START EXTRACTED DATA

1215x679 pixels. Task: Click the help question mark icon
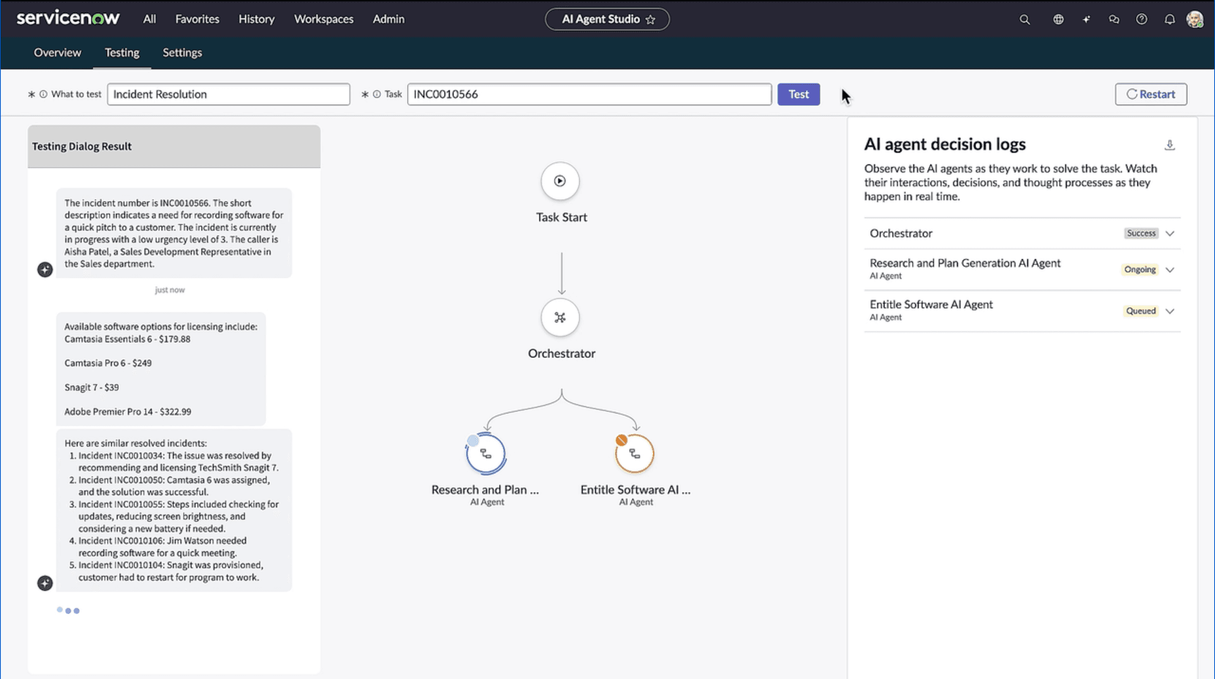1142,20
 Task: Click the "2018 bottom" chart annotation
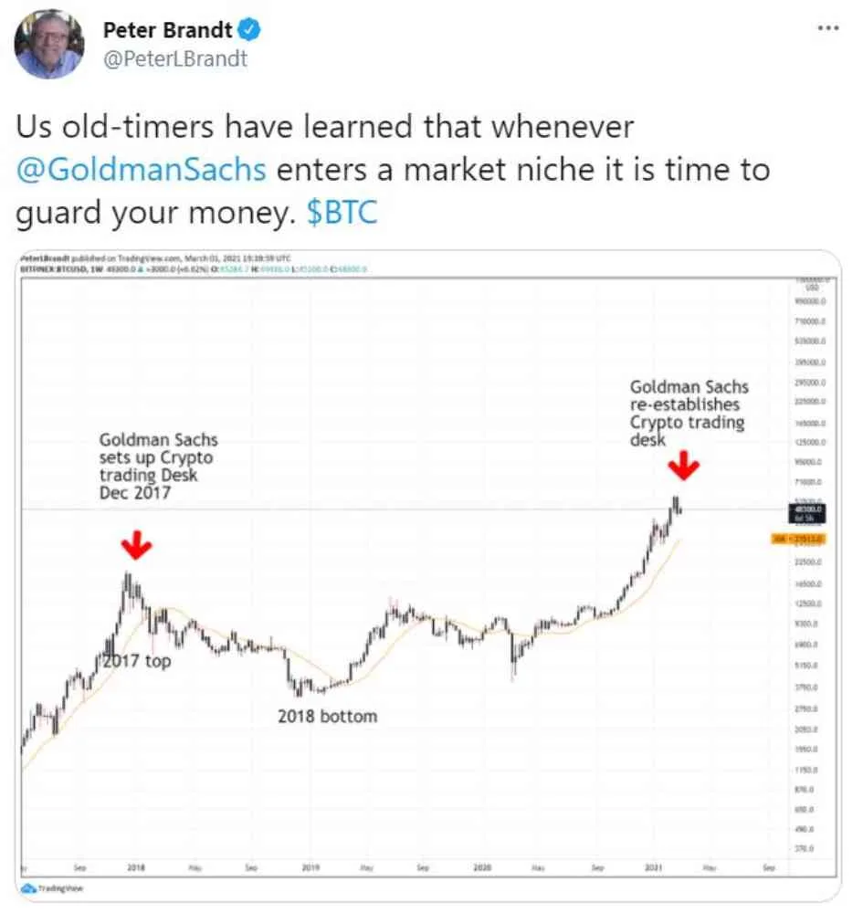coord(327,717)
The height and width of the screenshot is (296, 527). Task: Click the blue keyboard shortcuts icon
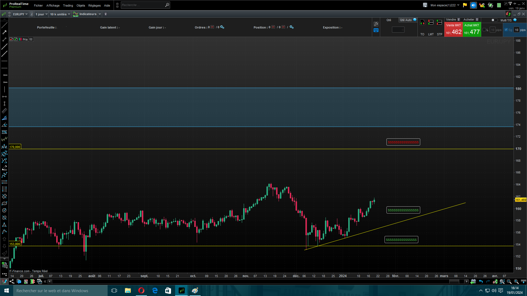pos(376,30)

END EXTRACTED DATA

• WORK TO BE COMPLETED: Rewrite the records above with "Click" changed to "Tap" everywhere and nothing else altered, leaving out the pictures.

• OUTPUT OF THE EXERCISE:
1215x679 pixels. Task: Tap the help question mark icon
1142,20
 Task: Tap the "2018 bottom" chart annotation
coord(327,717)
The height and width of the screenshot is (296, 527). Task: Tap the blue keyboard shortcuts icon
pos(376,30)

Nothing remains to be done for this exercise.